De Peyster, who was "deeply interested in historic and patriotic subjects," served as president of the Holland Society, governor of the Society of Colonial Wars, president of the New York Dispensary and chairman of the New York Society Library. He was also involved with the American School of Classical Studies at Athens, serving for several years as the New York trustee and treasurer. He served as treasurer of The Bank for Savings in the City of New-York.

===Society life===
In 1892, both de Peyster and his wife Augusta were included in Ward McAllister's "Four Hundred", purported to be an index of New York's best families, published in The New York Times. Conveniently, 400 was the number of people that could fit into Mrs. Astor's ballroom. De Peyster was a member of the Saint Nicholas Society, serving as president. (Note: The Saint Nicholas Society of the City of New York is an organization in New York City of men descended from early inhabitants of the State of New York.) During his time as president, he was awarded the Order of Orange-Nassau by Queen Wilhelmina of the Netherlands.

==Personal life==
On October 10, 1871, Frederic was married to Augusta McEvers Morris (1851–1911), a daughter of William Henry Morris (1810–1896) and his second wife, Ella (née Birckhead) Morris. (Note: Her grandparents were Helen (née Van Cortlandt) Morris (1768–1812) and James Morris (1764–1827), High Sheriff of New York. James was a son of Lewis Morris (1726–1798), signor of the Declaration of Independence, from the prominent Colonial-era Morris family of the Morrisania section of the Bronx.) Her half-brother was Augustus Newbold Morris. Together, they had a home at 11 East 86th Street in Manhattan and were the parents of:

- Helen Van Courtlandt de Peyster (1872–1923), who married Dr. George Augustus Lung (1862–1921) in 1908.
- Frederic Ashton de Peyster (1875–1951), who married Alice Abercrombie-Miller (1885–1965), daughter of James Abercrombie-Miller, in 1908. (Note: Alice's sister, Edith Abercrombie Miller (1883-1954), was married to lawyer, banker, golfer, and philanthropist Walter Tuckerman (1881-1961).) They divorced in 1934 and he married Louise (née Slagle) Todd in 1939. (Note: Louise was the widow of James Todd and the mother of James Todd Jr., who married Frederic's daughter, Alice Townsend de Peyster, in 1933. His first wife Alice remarried to Count Bohdan K. de Castellane, a member of the Polish branch of the de Castellane family of Europe.)
- Frances Goodhue de Peyster (1876–1935), a philanthropist.
- Augusta Morris de Peyster (b. 1877), a philanthropist.
- Ella Morris de Peyster (b. 1881), who married William Brock Shoemaker (1883–1906), brother of Henry W. Shoemaker, in December 1905. Shoemaker was only 22 years old when he died in a tragic death in an elevator accident a few months after their wedding. She married Morton L. Schwartz, a banker and horse breeder, (Note: Schwartz owned Bold Venture which won both the Kentucky Derby and Preakness Stakes in 1936, after their divorce.) in 1915. They divorced in 1926, and she purchased Crossways, the former villa of Stuyvesant Fish and Marion Anthon Fish in Newport.
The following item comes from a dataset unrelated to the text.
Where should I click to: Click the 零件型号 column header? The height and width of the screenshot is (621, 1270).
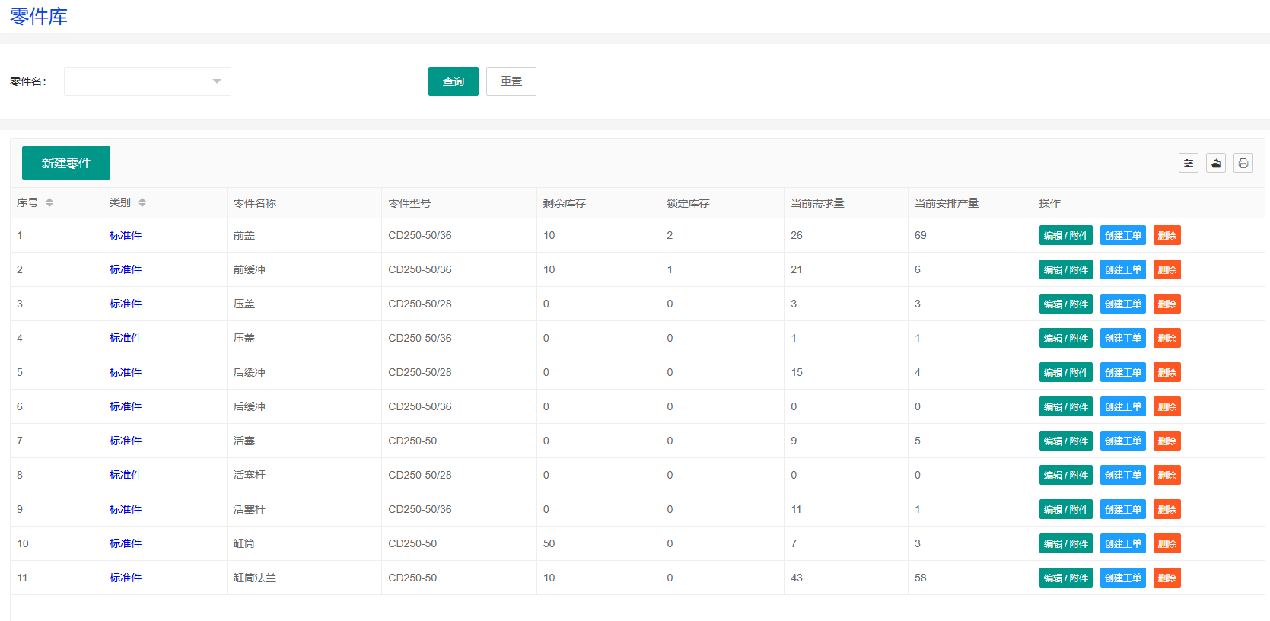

De Peyster died in Lakewood, New Jersey, where the family vacationed, on May 11, 1905. He was buried in his family's vault in Trinity Church Cemetery. His entire estate was left to his widow and five children with his widow receiving 3/8ths and each child receiving 1/8th.

===Descendants===
Through his eldest daughter Helen, he was the grandfather of George Livingston de Peyster (b. 1909), (Note: George was born with the surname Lung but had it legally changed to de Peyster. George and Shirley divorced in 1955 after having two sons.) who married Shirley Tucker Hull (1918–2014) in 1942. Through his son Frederic Ashton, he was the grandfather of Alice Townsend de Peyster (b. 1910), who married James Todd Jr.; Frederic Ashton de Peyster Jr. (b. 1911); and Helen Van Courtlandt de Peyster (b. 1913), who married Erica A. von Raits; James Abercrombie de Peyster, who married Dorothy Shelby Siems, the daughter of Princess Irbain-Khan Kaplanoff.